Política
MP investiga mau uso de recursos
Em ação coordenada pelo Núcleo de Defesa do Patrimônio Público do Ministério Público Estadual (MPE), nove Promotorias de Justiça oficializaram, ontem, procedimentos para apurar possível desvio de finalidade na realização de despesas com os recursos decorrentes do recebimento de precatórios do antigo Fundo de Manutenção e Desenvolvimento do Ensino Fundamental e de Valorização do Magistério (Fundef) ainda em 2015. As portarias com a oficialização das medidas foram publicadas no Diário Oficial do Estado.

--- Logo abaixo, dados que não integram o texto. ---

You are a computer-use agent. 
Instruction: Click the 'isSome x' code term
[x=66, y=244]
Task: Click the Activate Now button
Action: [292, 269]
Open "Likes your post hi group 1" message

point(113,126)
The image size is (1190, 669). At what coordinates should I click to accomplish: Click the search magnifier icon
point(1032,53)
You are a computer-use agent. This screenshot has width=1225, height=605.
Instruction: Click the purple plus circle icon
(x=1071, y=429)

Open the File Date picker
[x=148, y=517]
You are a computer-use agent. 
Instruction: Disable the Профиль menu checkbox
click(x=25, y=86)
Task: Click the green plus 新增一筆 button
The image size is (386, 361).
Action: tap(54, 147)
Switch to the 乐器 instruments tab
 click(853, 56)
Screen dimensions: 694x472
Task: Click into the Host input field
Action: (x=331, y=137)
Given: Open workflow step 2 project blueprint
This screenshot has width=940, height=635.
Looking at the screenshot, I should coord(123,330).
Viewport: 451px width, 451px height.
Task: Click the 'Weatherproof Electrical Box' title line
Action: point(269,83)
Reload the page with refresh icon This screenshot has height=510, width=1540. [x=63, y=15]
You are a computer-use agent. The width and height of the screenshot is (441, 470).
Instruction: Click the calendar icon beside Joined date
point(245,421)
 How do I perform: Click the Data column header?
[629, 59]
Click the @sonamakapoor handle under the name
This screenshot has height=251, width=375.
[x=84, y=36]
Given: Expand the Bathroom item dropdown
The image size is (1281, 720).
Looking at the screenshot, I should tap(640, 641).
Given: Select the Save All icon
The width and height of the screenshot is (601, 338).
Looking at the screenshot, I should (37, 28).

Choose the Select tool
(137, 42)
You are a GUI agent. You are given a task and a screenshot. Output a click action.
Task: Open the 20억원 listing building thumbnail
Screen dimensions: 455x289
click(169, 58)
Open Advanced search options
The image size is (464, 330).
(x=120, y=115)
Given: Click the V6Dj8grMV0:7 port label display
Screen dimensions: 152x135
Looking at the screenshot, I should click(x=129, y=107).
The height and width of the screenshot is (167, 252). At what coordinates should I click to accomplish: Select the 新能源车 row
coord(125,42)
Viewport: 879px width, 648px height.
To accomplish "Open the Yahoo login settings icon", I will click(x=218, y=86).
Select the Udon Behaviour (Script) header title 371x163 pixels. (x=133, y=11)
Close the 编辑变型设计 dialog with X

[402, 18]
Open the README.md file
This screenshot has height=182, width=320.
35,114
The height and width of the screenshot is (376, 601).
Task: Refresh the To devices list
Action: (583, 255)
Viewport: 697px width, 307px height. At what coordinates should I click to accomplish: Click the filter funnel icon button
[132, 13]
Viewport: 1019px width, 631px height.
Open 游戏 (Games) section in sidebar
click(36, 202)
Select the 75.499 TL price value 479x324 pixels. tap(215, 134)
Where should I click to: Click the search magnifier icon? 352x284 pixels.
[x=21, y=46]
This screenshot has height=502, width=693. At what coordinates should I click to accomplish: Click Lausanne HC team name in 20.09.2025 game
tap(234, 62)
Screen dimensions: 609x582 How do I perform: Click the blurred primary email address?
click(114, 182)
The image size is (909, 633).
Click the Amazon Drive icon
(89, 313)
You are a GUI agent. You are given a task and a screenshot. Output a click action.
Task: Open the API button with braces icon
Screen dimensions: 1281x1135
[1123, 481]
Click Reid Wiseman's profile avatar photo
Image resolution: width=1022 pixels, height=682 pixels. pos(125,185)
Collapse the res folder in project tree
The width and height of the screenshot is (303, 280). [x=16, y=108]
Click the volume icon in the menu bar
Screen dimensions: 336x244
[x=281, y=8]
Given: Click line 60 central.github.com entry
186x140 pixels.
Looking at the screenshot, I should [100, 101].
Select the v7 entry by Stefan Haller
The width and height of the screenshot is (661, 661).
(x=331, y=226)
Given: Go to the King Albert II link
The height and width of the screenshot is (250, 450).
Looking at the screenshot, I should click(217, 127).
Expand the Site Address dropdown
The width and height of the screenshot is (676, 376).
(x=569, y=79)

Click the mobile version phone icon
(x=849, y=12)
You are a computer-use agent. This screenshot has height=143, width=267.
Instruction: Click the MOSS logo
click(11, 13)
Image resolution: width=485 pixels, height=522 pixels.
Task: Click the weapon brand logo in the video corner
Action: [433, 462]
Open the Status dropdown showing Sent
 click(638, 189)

O MPE acompanha o uso dos recursos obtidos pelos Municípios de Fleixeiras, Traipu, Feira Grande, Arapiraca, Olho d?Água das Flores, Teotônio Vilela, Colônia Leopoldina, Mata Grande e Boca da Mata em decisões judiciais recentes. Eles se referem ao pagamento de diferenças do valor mínimo por aluno destinado para a educação fundamental, a título de complementação do Fundef, que foi substituído pelo Fundo de Manutenção e Desenvolvimento da Educação Básica e de Valorização dos Profissionais da Educação (Fundeb) em 2006. ?Além do Ministério Público Estadual, também estão atentos ao mau uso desses recursos os Ministérios Públicos Federal e de Contas em Alagoas, que atuarão, cada um, na sua respectiva área de competência. Da nossa parte, a princípio, objetivamos adquirir informações sobre o planejamento da utilização do dinheiro e da adequação das respectivas despesas às leis orçamentárias municipais. Os promotores de Justiça recomendaram que os prefeitos se abstenham de aplicar o dinheiro em áreas que não seja a educação, principalmente em eventos, propaganda, repasses a Câmaras Municipais, pagamento de previdência social?, destacou o coordenador do Núcleo de Defesa do Patrimônio Público, promotor de Justiça José Carlos Castro.